▶ Problem description:
Please copy exactly the lines from the top of the data through the line containing "Given: Click the download", and nothing else.

▶ Supplied records:

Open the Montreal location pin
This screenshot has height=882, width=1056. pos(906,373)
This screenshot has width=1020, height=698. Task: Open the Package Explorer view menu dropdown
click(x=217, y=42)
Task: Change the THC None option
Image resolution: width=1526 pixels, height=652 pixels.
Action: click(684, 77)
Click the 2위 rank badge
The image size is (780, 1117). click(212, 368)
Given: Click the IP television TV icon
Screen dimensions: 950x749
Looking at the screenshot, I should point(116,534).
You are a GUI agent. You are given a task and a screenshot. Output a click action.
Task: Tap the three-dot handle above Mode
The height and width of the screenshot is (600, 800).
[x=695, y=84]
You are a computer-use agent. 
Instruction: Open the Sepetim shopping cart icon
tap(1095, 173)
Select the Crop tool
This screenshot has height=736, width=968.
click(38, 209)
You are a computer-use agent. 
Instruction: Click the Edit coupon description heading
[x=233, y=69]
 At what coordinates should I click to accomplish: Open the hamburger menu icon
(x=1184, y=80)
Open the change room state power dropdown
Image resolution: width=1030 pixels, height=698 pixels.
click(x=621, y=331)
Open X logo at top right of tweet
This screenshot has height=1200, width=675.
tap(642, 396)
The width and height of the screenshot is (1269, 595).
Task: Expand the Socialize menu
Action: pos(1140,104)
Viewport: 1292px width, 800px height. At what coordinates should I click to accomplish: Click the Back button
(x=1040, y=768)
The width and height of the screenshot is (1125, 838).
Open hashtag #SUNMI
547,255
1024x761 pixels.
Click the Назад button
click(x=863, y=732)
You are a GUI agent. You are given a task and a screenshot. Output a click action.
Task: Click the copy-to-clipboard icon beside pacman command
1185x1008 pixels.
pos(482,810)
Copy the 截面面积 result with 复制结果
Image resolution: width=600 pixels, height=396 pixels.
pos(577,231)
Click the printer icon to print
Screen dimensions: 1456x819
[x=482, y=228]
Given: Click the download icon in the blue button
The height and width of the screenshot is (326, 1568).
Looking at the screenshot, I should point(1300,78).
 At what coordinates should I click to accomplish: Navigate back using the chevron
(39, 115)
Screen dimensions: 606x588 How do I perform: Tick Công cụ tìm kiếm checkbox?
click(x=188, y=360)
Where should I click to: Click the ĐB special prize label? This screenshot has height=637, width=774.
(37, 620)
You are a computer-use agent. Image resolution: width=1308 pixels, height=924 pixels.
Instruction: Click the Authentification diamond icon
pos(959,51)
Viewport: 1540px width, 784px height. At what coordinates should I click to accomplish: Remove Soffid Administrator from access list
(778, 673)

▶ Task answer:
Open the Montreal location pin
This screenshot has height=882, width=1056. pos(906,373)
This screenshot has width=1020, height=698. Task: Open the Package Explorer view menu dropdown
click(x=217, y=42)
Task: Change the THC None option
Image resolution: width=1526 pixels, height=652 pixels.
Action: click(684, 77)
Click the 2위 rank badge
The image size is (780, 1117). click(212, 368)
Given: Click the IP television TV icon
Screen dimensions: 950x749
Looking at the screenshot, I should point(116,534).
You are a GUI agent. You are given a task and a screenshot. Output a click action.
Task: Tap the three-dot handle above Mode
The height and width of the screenshot is (600, 800).
[x=695, y=84]
You are a computer-use agent. 
Instruction: Open the Sepetim shopping cart icon
tap(1095, 173)
Select the Crop tool
This screenshot has height=736, width=968.
click(38, 209)
You are a computer-use agent. 
Instruction: Click the Edit coupon description heading
[x=233, y=69]
 At what coordinates should I click to accomplish: Open the hamburger menu icon
(x=1184, y=80)
Open the change room state power dropdown
Image resolution: width=1030 pixels, height=698 pixels.
click(x=621, y=331)
Open X logo at top right of tweet
This screenshot has height=1200, width=675.
tap(642, 396)
The width and height of the screenshot is (1269, 595).
Task: Expand the Socialize menu
Action: pos(1140,104)
Viewport: 1292px width, 800px height. At what coordinates should I click to accomplish: Click the Back button
(x=1040, y=768)
The width and height of the screenshot is (1125, 838).
Open hashtag #SUNMI
547,255
1024x761 pixels.
Click the Назад button
click(x=863, y=732)
You are a GUI agent. You are given a task and a screenshot. Output a click action.
Task: Click the copy-to-clipboard icon beside pacman command
1185x1008 pixels.
pos(482,810)
Copy the 截面面积 result with 复制结果
Image resolution: width=600 pixels, height=396 pixels.
pos(577,231)
Click the printer icon to print
Screen dimensions: 1456x819
[x=482, y=228]
Given: Click the download icon in the blue button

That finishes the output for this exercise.